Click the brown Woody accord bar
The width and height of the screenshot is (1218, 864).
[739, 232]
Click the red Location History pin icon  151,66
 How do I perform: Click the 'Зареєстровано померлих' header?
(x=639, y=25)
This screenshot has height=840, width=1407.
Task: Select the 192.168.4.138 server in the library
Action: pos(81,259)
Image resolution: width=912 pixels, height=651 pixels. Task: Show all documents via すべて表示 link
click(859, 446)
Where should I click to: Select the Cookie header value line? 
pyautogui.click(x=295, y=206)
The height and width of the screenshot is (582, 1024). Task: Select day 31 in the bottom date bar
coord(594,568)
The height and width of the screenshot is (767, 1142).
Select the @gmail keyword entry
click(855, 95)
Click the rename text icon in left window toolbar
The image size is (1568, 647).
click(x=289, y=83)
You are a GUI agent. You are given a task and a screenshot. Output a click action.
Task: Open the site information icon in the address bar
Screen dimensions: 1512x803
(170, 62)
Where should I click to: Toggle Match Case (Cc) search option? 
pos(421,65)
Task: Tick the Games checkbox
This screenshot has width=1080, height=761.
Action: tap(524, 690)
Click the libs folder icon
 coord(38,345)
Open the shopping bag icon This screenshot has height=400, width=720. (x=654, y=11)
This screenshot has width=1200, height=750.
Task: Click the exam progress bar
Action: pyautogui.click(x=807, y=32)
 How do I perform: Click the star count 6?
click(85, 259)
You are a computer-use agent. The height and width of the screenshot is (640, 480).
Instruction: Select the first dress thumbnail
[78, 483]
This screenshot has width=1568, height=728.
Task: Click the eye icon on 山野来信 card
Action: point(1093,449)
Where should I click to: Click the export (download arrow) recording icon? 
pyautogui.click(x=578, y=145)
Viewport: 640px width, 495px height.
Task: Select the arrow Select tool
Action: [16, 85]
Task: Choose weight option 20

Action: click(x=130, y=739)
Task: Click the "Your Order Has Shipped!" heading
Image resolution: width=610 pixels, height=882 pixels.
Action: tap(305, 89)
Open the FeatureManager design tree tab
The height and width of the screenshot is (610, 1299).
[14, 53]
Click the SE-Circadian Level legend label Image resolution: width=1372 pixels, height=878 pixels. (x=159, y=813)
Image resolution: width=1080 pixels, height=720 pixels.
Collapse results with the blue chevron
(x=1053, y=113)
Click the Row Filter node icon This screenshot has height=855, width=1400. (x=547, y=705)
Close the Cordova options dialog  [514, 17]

* Written problem
Convert the entries, starting with the line that contains "How do I perform: Click the star count 6?" and going on through the end of the entries, into a JSON list of strings with one string per line and blank lines omitted.

* Exercise result
[
  " How do I perform: Click the star count 6?",
  "click(85, 259)",
  "You are a computer-use agent. The height and width of the screenshot is (640, 480).",
  "Instruction: Select the first dress thumbnail",
  "[78, 483]",
  "This screenshot has width=1568, height=728.",
  "Task: Click the eye icon on 山野来信 card",
  "Action: point(1093,449)",
  "Where should I click to: Click the export (download arrow) recording icon? ",
  "pyautogui.click(x=578, y=145)",
  "Viewport: 640px width, 495px height.",
  "Task: Select the arrow Select tool",
  "Action: [16, 85]",
  "Task: Choose weight option 20",
  "Action: click(x=130, y=739)",
  "Task: Click the \"Your Order Has Shipped!\" heading",
  "Image resolution: width=610 pixels, height=882 pixels.",
  "Action: tap(305, 89)",
  "Open the FeatureManager design tree tab",
  "The height and width of the screenshot is (610, 1299).",
  "[14, 53]",
  "Click the SE-Circadian Level legend label Image resolution: width=1372 pixels, height=878 pixels. (x=159, y=813)",
  "Image resolution: width=1080 pixels, height=720 pixels.",
  "Collapse results with the blue chevron",
  "(x=1053, y=113)",
  "Click the Row Filter node icon This screenshot has height=855, width=1400. (x=547, y=705)",
  "Close the Cordova options dialog  [514, 17]"
]